Conventionally package names are the same as the last element of their import path. In my above example the package path is github.com/unrolled/secure, and if you view the source the package name is secure. This is Go’s convention and you should try your best to follow it. But it is not a requirement. If we changed my secure package name to something different, like gowebsecurity:

package gowebsecurity

// Secure package code lives here.
...

The above example would only need one line changed, and the import path would stay the same:

...
import (
    "net/http"
    "github.com/unrolled/secure"
)
...
s := gowebsecurity.New(secure.Options{
...

This is an important concept to understand. Package paths and package names do not have any correlation. It is purely a best practice (and one you should follow). The path is simply where the code lives. When we import a package into our code, the Go compiler finds the files in the package path and loads the package name into scope and continues compiling our code.

General Tips

There are not many requirements when organizing your package, for the most part it is completely up to you. But there are a couple of things to keep in mind.

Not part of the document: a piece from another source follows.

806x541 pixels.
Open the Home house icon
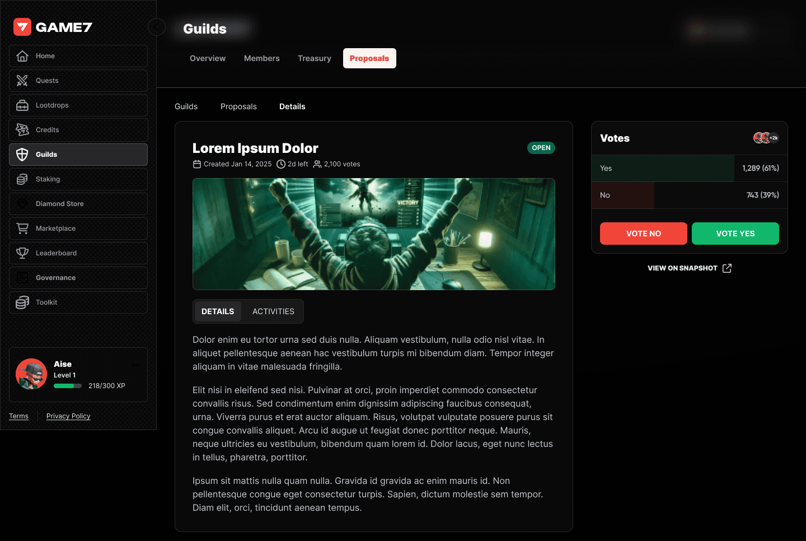pos(22,56)
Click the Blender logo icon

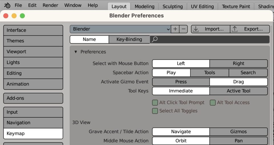(x=7, y=5)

A Go package can (and probably should) have multiple files. This is great for organizing your code into logical groups. No one likes looking at a 2,000 lines of code in a single file. Just make sure your package name is the same across all the files within your package. Go will only allow you to have one name per package.

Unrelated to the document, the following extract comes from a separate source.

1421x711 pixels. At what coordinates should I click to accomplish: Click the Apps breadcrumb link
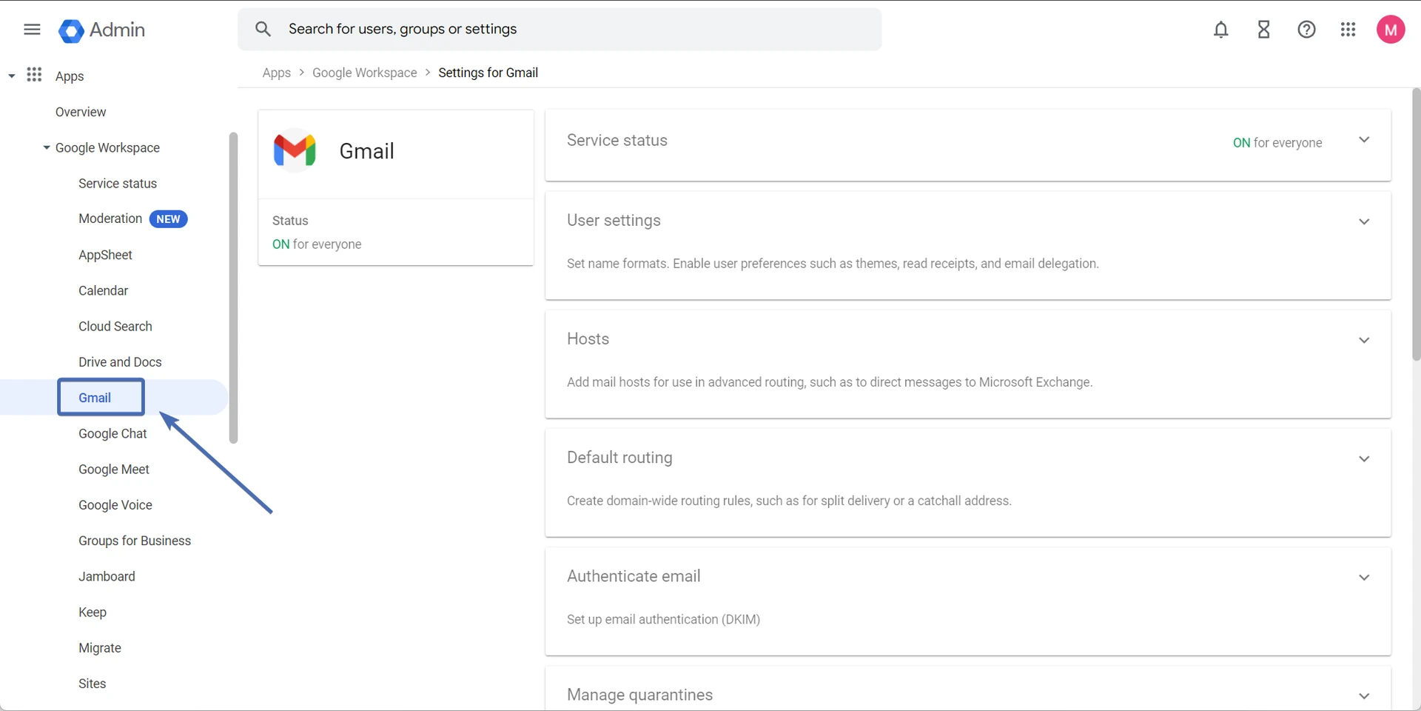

If you feel the need to have multiple package names create a subpackage, but do so sparingly. See Ben Johnson’s post for more on using subpackages sparingly. A great example of properly using a subpackage is the bson subpackage within the mgo package (MongoDB driver package). Since they created bson as a subpackage, it can be tested independently and imported by others who only need the bson functionality.

That brings me to my last point. If you create subpackages, be aware that you can not have cyclic dependencies. Anyone coming from Python will be well aware of this, but just something to keep in mind.